WelTAG 17 as well is designed in such a way as to test the resilience of proposals, and I do think that if we go to the A465, there’s another example of how we've piloted self-healing concrete. All of these methods, all of these tests, all of these initiatives are designed to address climate change, the decarbonisation agenda, the need to get traffic moving more freely. We’re not looking at road projects—if we take road projects in isolation for now—we’re not looking at them as a means of improving the free flow of traffic and reducing congestion; we're also looking at them in terms of being sustainable and resilient for the longer term. 

11:10

Thank you for that. Can I just thank the Cabinet Secretary? We have gone 10 minutes over, but thank you for staying. I think you helped us go 10 minutes over, with your officials, but we also helped it go over 10 minutes as well, so blame can be attributed to both sides. Can I just thank you for coming this morning and let you know, as you do know, that a transcript will be available, and, as you also know, sometimes words get missed? Thank you very much for coming, and can I thank my colleagues for getting us through it? We did manage to do all the questions eventually. Thank you, all, very much.

4. Papurau i’w nodi
4. Papers to note

We've got one item we've got to cover before we go into private session, which is to receive the letter from Nick Ramsay. 

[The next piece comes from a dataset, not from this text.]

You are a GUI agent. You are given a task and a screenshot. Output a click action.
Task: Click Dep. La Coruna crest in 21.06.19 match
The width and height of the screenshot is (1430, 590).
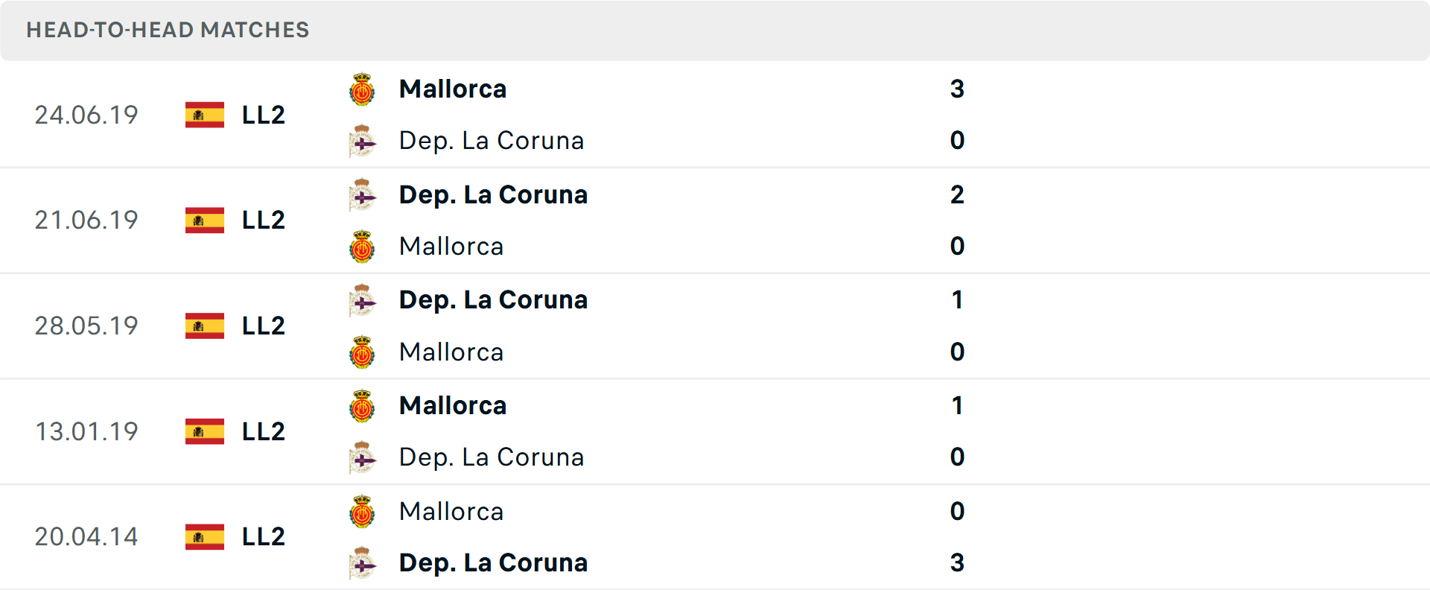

5. Cynnig o dan Reol Sefydlog 17.42(vi) i benderfynu gwahardd y cyhoedd o’r cyfarfod
5. Motion under Standing Order 17.42(vi) to resolve to exclude the public from the meeting

Cynnig:

bod y pwyllgor yn penderfynu gwahardd y cyhoedd o weddill y cyfarfod yn unol â Rheol Sefydlog 17.42(vi).

Motion:

that the committee resolves to exclude the public from the remainder of the meeting in accordance with Standing Order 17.42(vi).

Cynigiwyd y cynnig.

Motion moved.

Can we move to go into private session? I have to move—I know Simon knows this off by heart—a motion under Standing Order 17.42(vi) to resolve to exclude the public from item 6 of this meeting. Thank you. 

Derbyniwyd y cynnig.

Daeth rhan gyhoeddus y cyfarfod i ben am 11:11.

Motion agreed.

The public part of the meeting ended at 11:11.